6

Suppose you tried something like this:

$ paste ../data/file-{A,B,C}.dat

and realize that you want to sort each file (numerically, let's suppose) before pasting. Then, using process substitution, you need to write something like this:

$ paste <(sort -n ../data/file-A.dat) \
        <(sort -n ../data/file-B.dat) \
        <(sort -n ../data/file-C.dat)

Here you see a lot of duplication, which is not a good thing. Because each process substitution is isolated from one another, you cannot use any brace expansion or pathname expansion (wildcards) that spans multiple process substitution.

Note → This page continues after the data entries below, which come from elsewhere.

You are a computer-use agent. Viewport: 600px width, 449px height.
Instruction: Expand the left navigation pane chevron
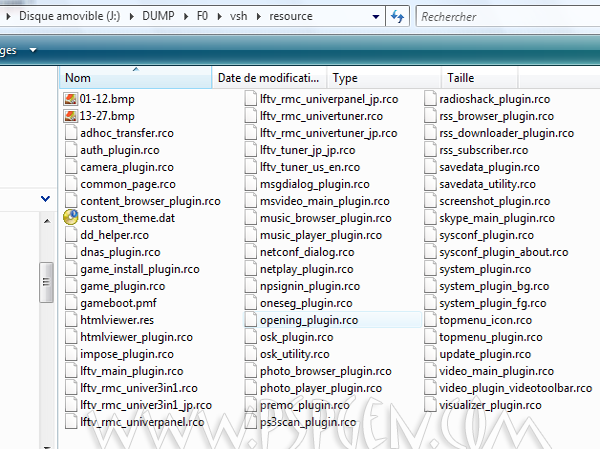point(45,200)
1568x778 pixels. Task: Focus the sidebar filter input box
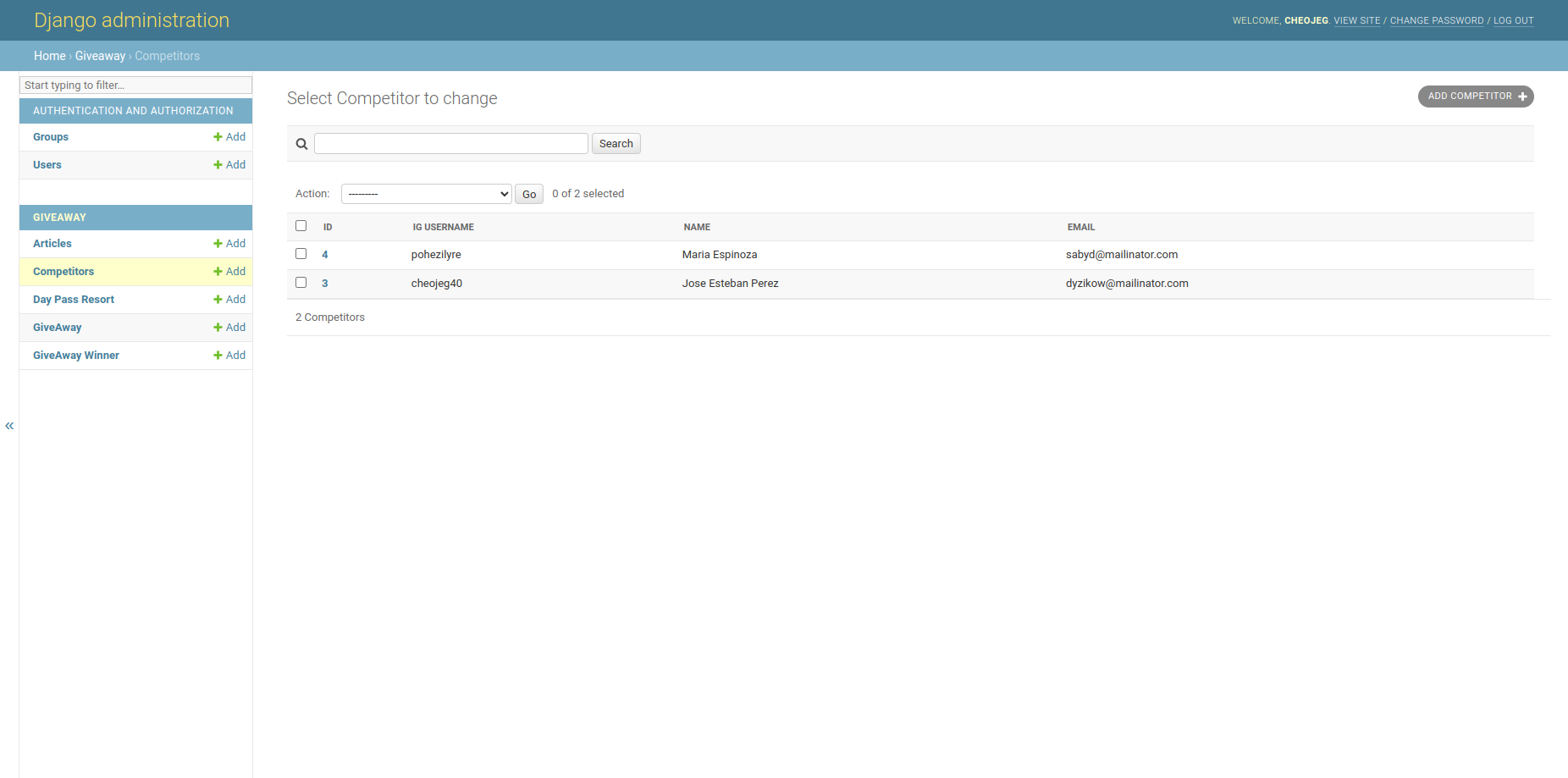pos(135,86)
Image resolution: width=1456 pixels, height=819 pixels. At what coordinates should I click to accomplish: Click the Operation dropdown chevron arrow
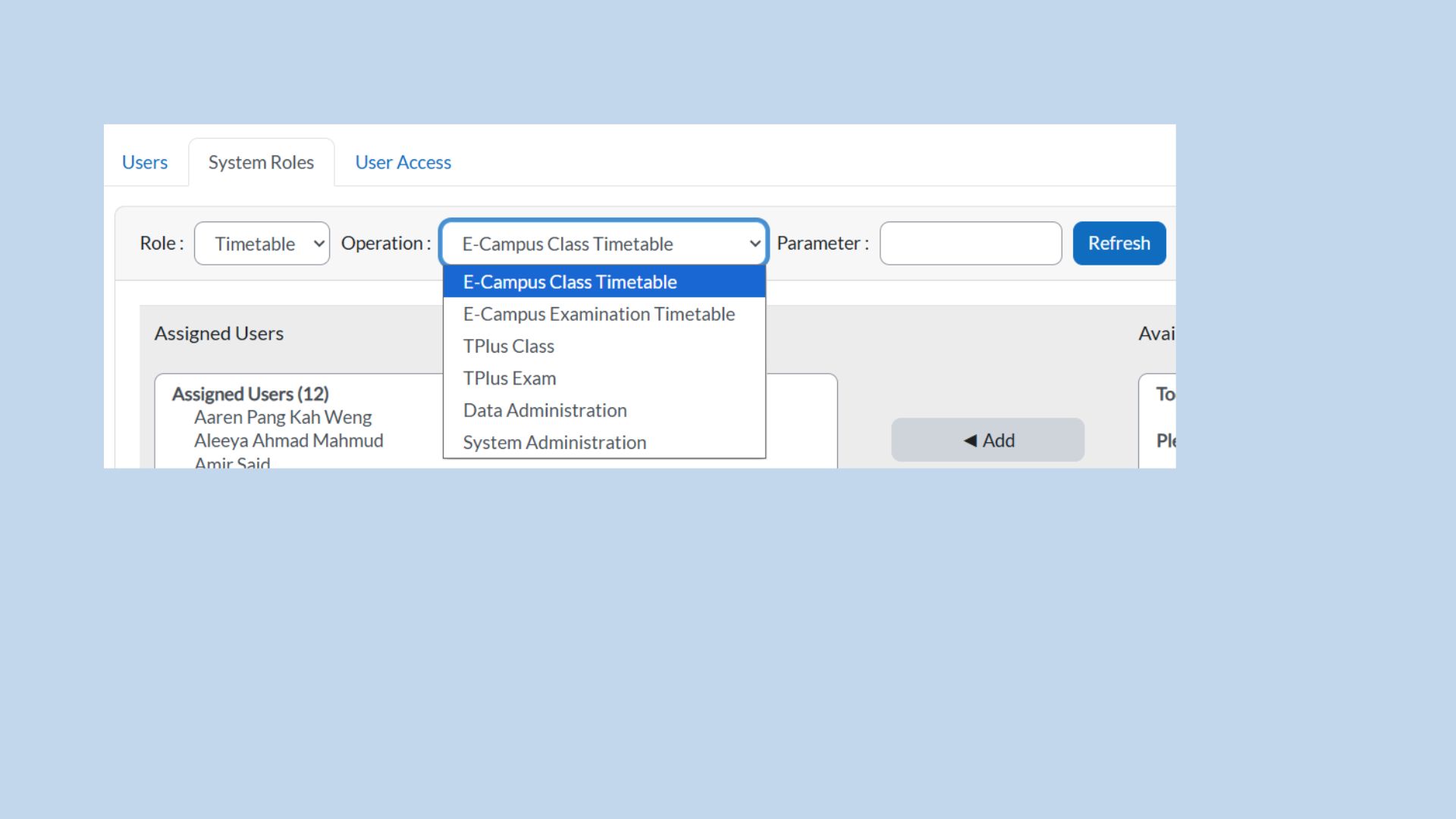tap(755, 243)
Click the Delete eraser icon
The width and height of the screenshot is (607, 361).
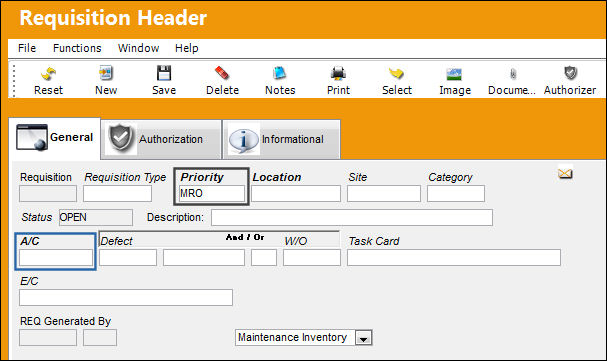point(222,74)
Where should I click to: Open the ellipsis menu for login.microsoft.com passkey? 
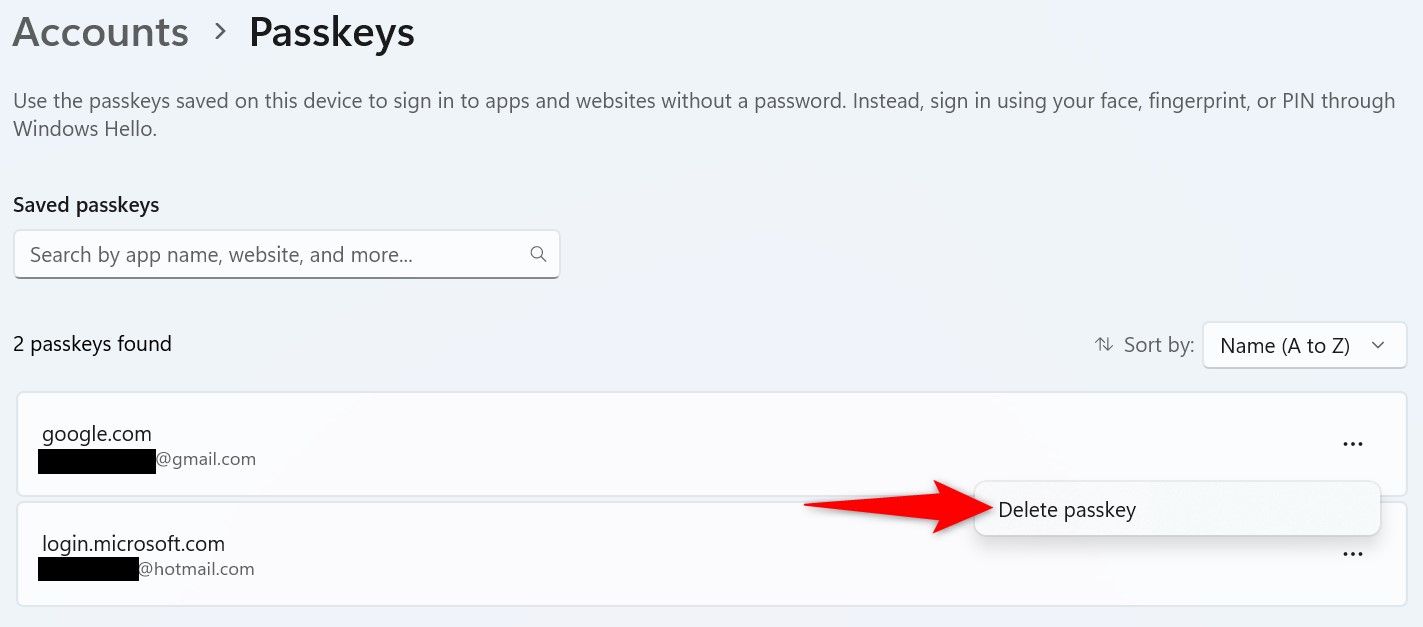(1353, 554)
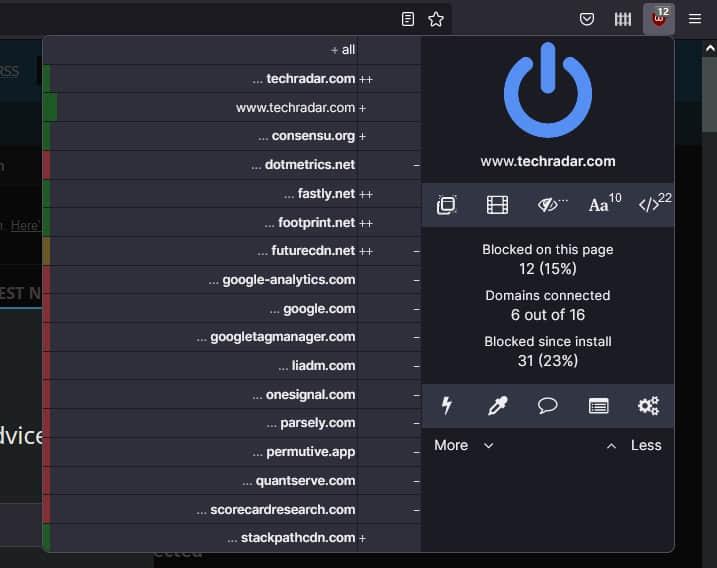Viewport: 717px width, 568px height.
Task: Click the uBlock Origin toolbar icon
Action: click(x=658, y=19)
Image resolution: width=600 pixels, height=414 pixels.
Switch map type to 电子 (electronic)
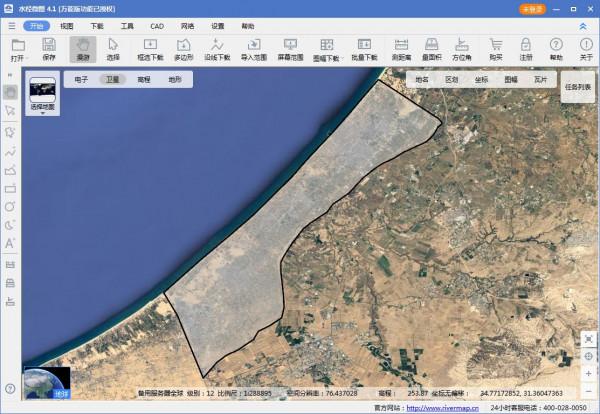point(81,78)
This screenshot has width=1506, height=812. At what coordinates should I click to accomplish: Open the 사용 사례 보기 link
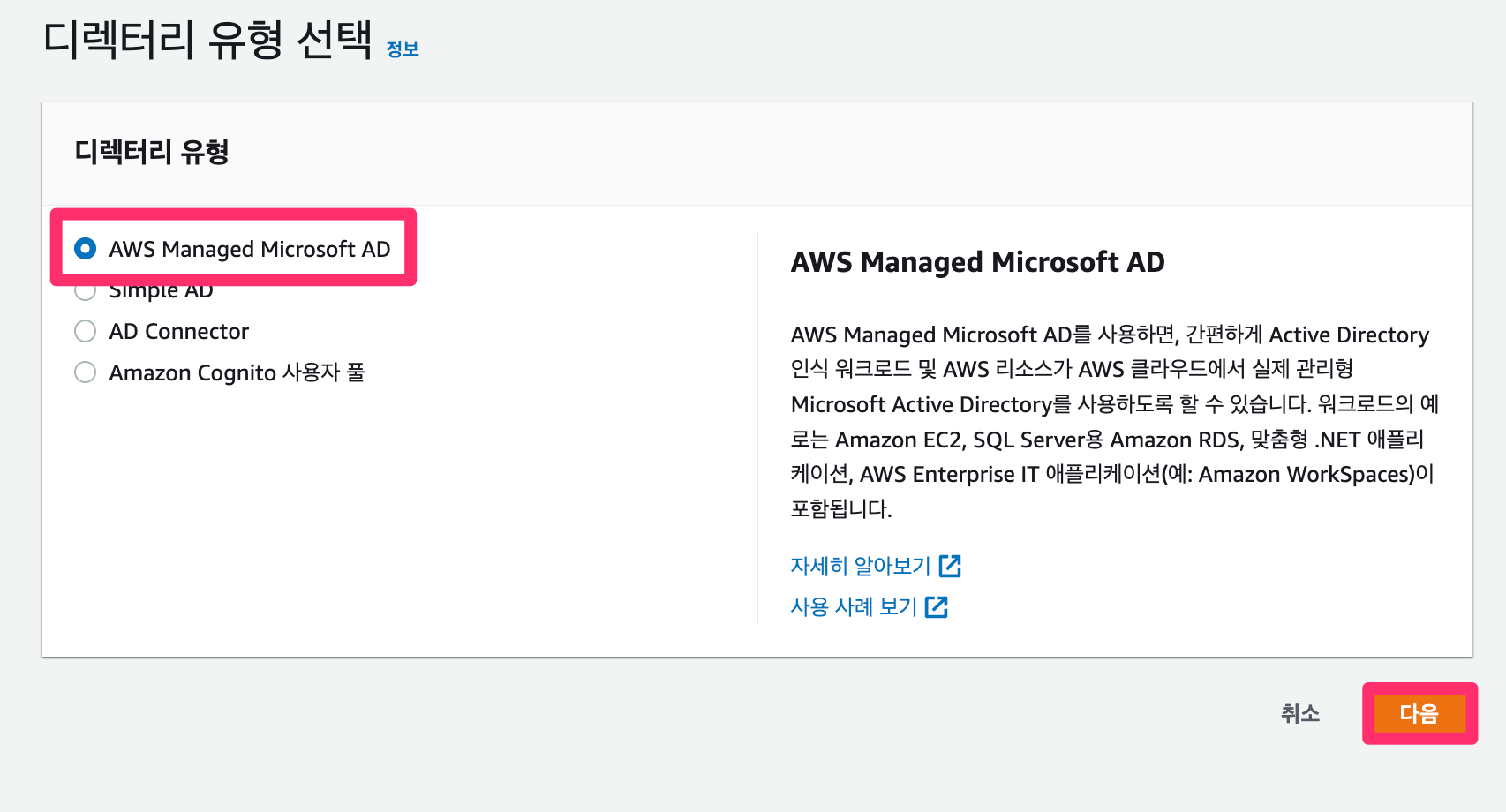pos(854,607)
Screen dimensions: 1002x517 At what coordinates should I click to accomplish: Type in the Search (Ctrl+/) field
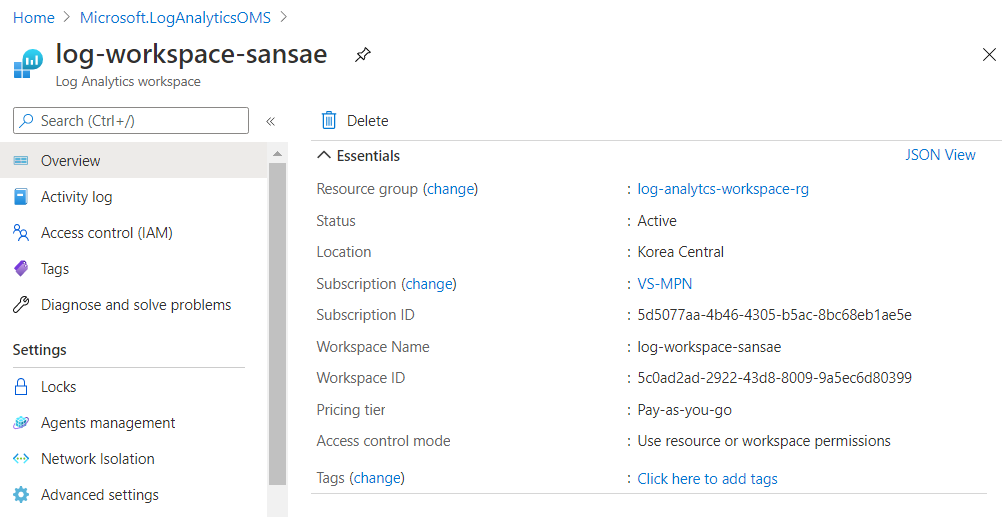(x=140, y=121)
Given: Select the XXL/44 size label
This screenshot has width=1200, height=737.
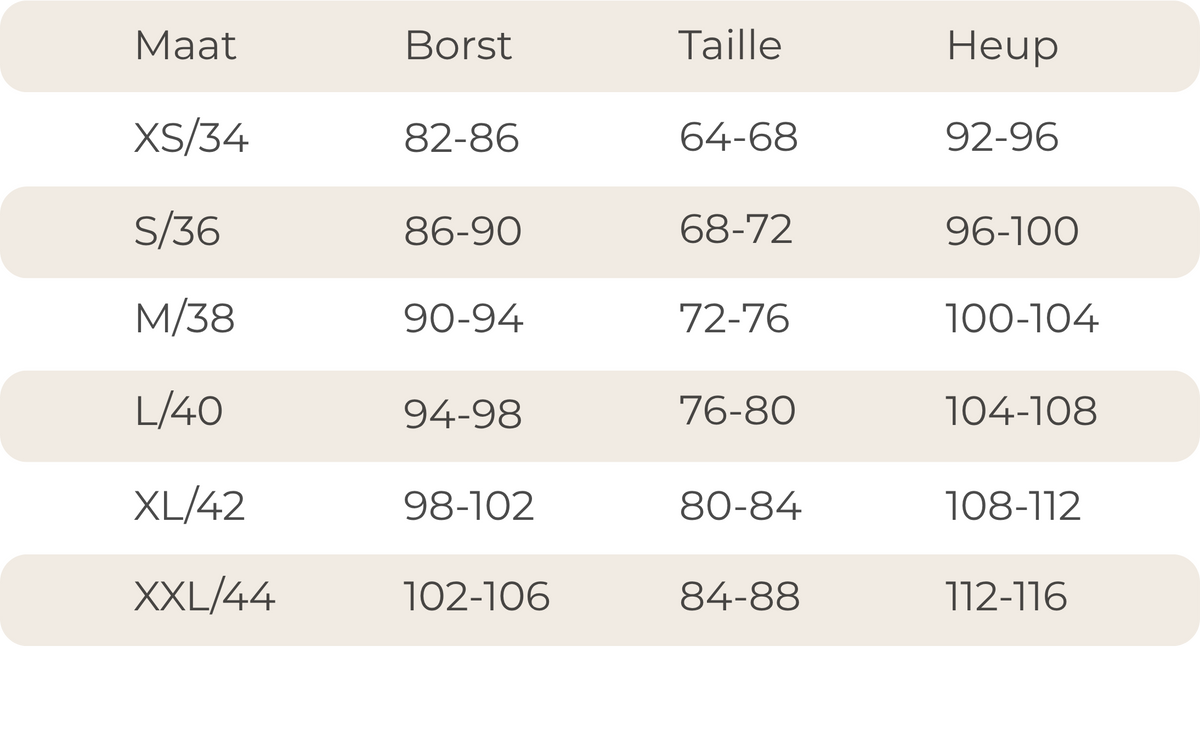Looking at the screenshot, I should point(205,597).
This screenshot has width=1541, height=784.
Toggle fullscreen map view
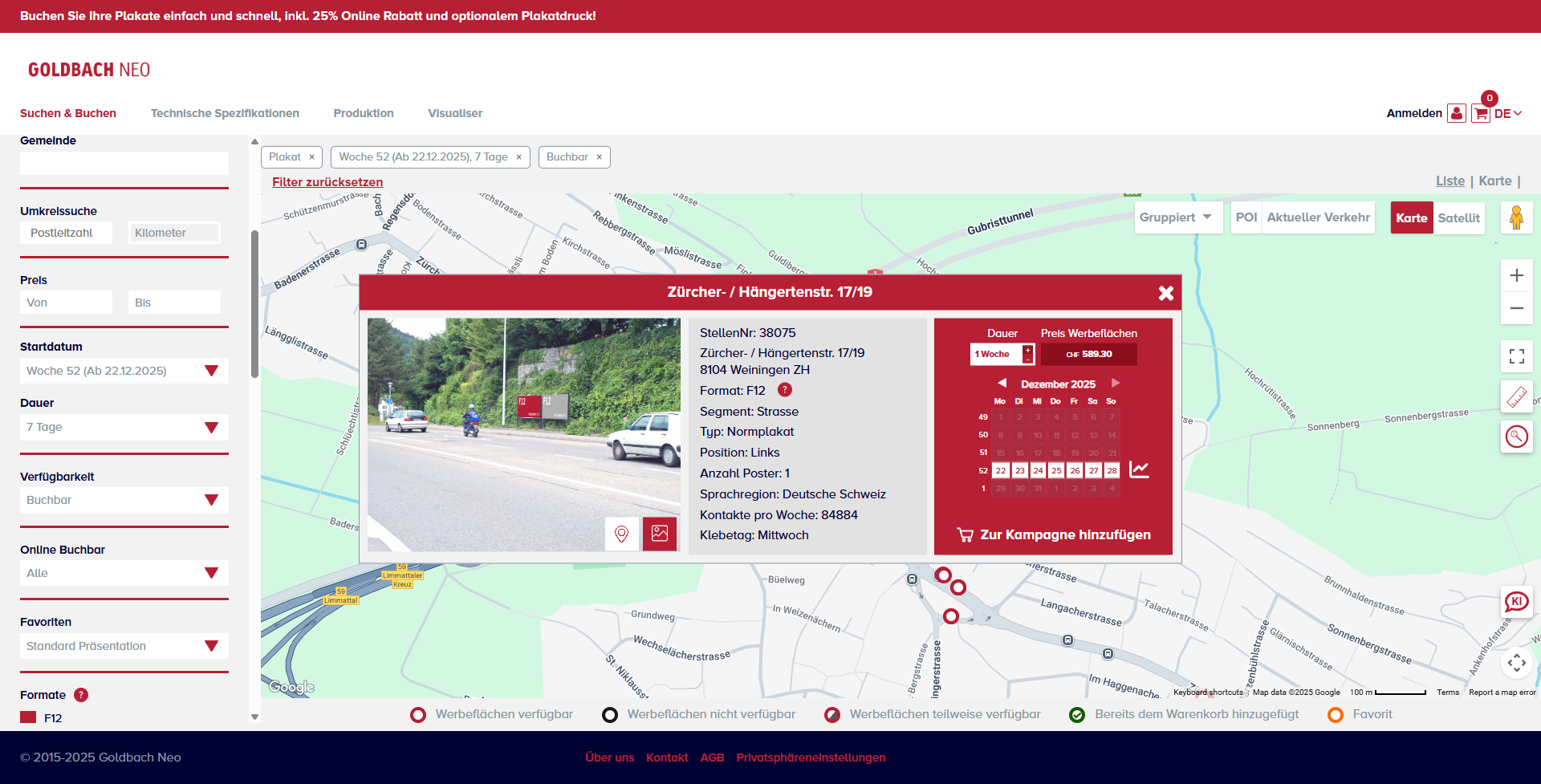pos(1516,356)
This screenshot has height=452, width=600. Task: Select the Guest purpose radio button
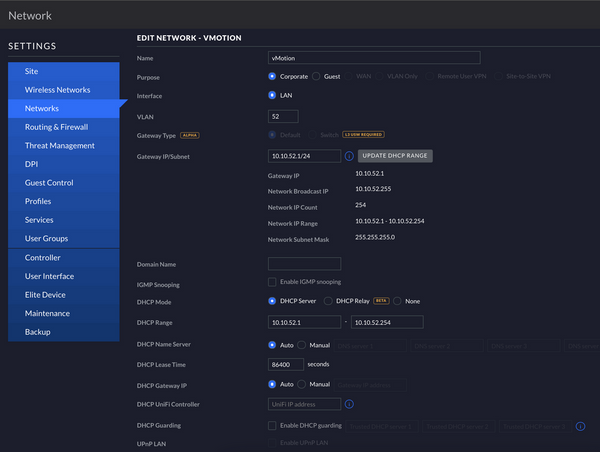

Is there a tool that allows you to write this in a compact way (e.g. by giving sort -n and ../data/file-{A,B,C}.dat separately) and composes the entire command line for you?

musiphil
  • 1,611
  • 2
  • 14
  • 16

2 Answers2

2

You could do:

eval paste '<(sort -n ../data/file-'{A,B,C}'.dat)'

Or to automate it as a function

sort_paste() {
  local n i cmd
  n=1 cmd=paste
  for i do
    cmd="$cmd <(sort -n -- \"\${$n}\")"
    n=$(($n + 1))
  done
  eval "$cmd"
}
sort_paste  ../data/file-{A,B,C}.dat

(in some ksh implementations, you need to replace local with typeset)

To adapt to any arbitrary command, (and to prove that eval can be safe when used properly), you could do:

xproc() {
  local n i cmd stage stage1 stage2 stage3
  cmd= xcmd= stage=1 n=1
  stage1='cmd="$cmd \"\${$n}\""'
  stage2='xcmd="$xcmd \"\${$n}\""'
  stage3='cmd="$cmd <($xcmd \"\${$n}\")"'
  for i do
    if [ -z "$i" ] && [ "$stage" -le 3 ]; then
      stage=$(($stage + 1))
    else
      eval 'eval "$stage'"$stage\""
    fi
    n=$(($n + 1))
  done
  eval "$cmd"
}

xproc paste '' sort -n -- '' ../data/file-{A,B,C}/dat
  • 1
    I don't like eval, but I see the arguments are securely handled above. The only concern I see is the handling of $cmd: it will go through the usual expansions. This is fine when cmd is fixed to paste, but it can be problematic when you want to generalize this and accept cmd from the command line, as in local i n=1 cmd="$1"; shift; .... – musiphil Apr 23 '13 at 19:02
  • +1 for proper eval. Your first version is completely fine (and the cleanest and most easy to maintain) since in this scenario you have full control over the string passed to eval. – Clayton Stanley Apr 24 '13 at 07:27
1

Please see here, why eval can be dangerous to use. As you'll notice, it is a very powerful tool, but at the same time can cause a lot of damage.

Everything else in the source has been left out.